Lawyers are sought to sue the
oil firm for half a billion dollars


Star-Bulletin staff

State Attorney General Earl Anzai said the state will begin a nationwide search for lawyers to make a case that oil firm ChevronTexaco Corp. owes Hawaii more than half a billion dollars in unpaid taxes.

Anzai said the lawyers must be willing to work on a contingent-fee basis. The deadline for applications is Oct. 21.

The move comes just seven weeks before the end of the term of Gov. Ben Cayetano, who last month ordered Anzai to look into a report that Chevron evaded more than $3 billion in state and federal taxes.

The report, released in September by two accounting professors who have taught at the University of Hawaii, received national attention. The professors, using documents from an earlier Internal Revenue Service case against Chevron, said Chevron paid inflated prices for crude oil to Caltex, its joint venture in Indonesia, lowering Chevron's tax liability in the United States.

Chevron paid higher taxes in Indonesia, but was reimbursed with a U.S. tax credit, according to the report.

The firm also received free oil from the Indonesian government as a "kickback," the professors said.

Chevron paid $675 million to settle an IRS audit in the 1990s.
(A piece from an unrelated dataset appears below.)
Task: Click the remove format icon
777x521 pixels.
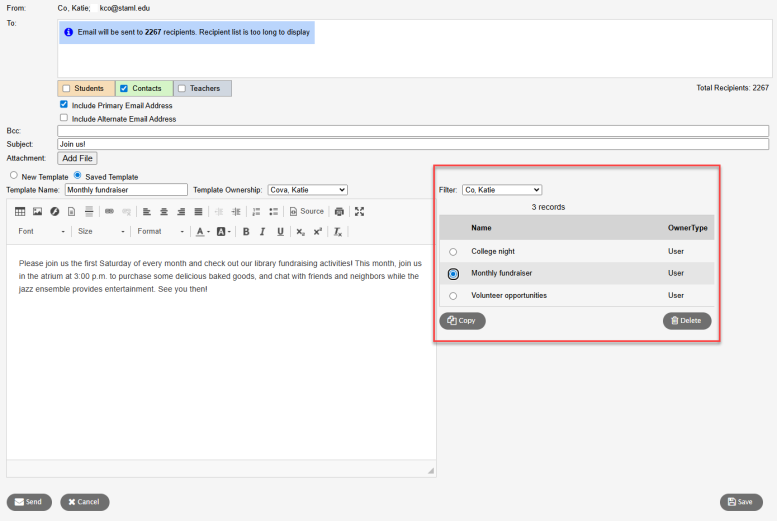Action: pos(338,232)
The firm has said the report revealed nothing new about the company's practices.

The accounting professors, Jeffrey Gramlich and James Wheeler, said they approached Hawaii and California officials a year ago about building a case against Chevron. The professors want state officials to issue subpoenas for more information from Chevron, so they can continue their study.

At the time, Hawaii and California officials did not proceed against Chevron. Cayetano ordered Anzai to look into the case after a Star-Bulletin report last month that estimated the unpaid state tax debt could be $563 million.

"A half billion dollars is a great deal of money for Hawaii, and I'm not inclined to walk away from it if we don't have to," Cayetano said last month. The state's total revenue for fiscal 2001 was $3.4 billion.

Earlier this year, the state settled a $2 billion antitrust lawsuit against Chevron and Hawaii's major oil companies for $35 million.